While oral immunotherapy (OIT) remains a frontrunner in food allergy treatment, Professor Fox highlighted other promising avenues. Sublingual immunotherapy, involving allergen absorption through the tongue, and epicutaneous immunotherapy, utilising skin patches, are emerging alternatives. Additionally, biologic drugs have demonstrated potential in recent studies, offering hope for future treatment options.

Challenges of Severity Scoring

Professor Fox addressed the critical yet complex issue of food allergy severity scores. These scores act as a guide for personalised treatment decisions and resource allocation within healthcare systems. However, establishing a standardised system proves challenging due to the diverse nature of allergic reactions.

The Takeaway

Professor Fox’s presentation sheds light on the evolving landscape of food allergies.
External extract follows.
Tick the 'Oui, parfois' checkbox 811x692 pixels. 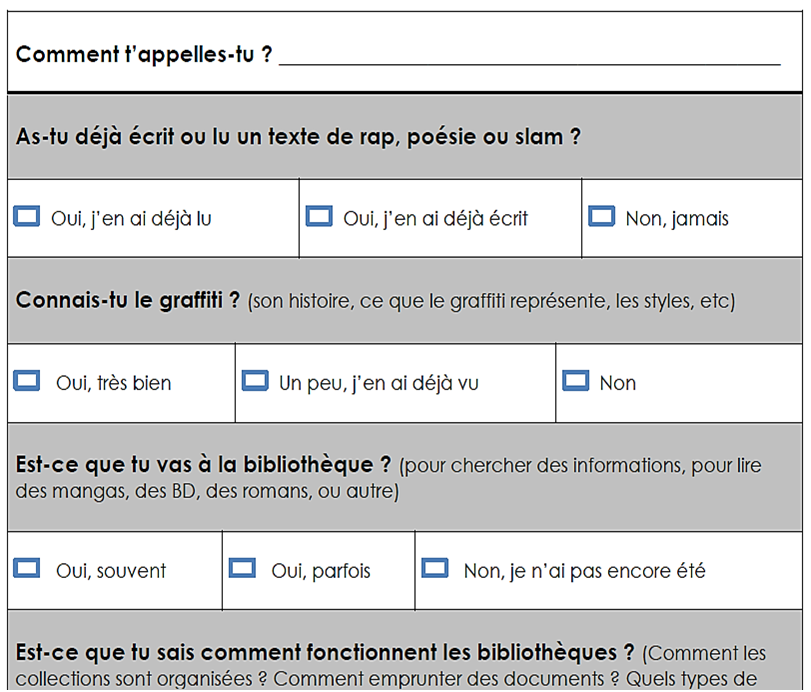click(242, 569)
While challenges persist in accurately assessing prevalence and establishing universal severity scoring, ongoing research on treatments like OIT, sublingual immunotherapy, and biologics offer a positive outlook for managing food allergies in the future.

The upcoming annual EAACI summit in Valencia, Spain will offer further insights into the state of food allergy research in Europe and globally, including the emergence of new treatment options in the increasingly widening food allergy space.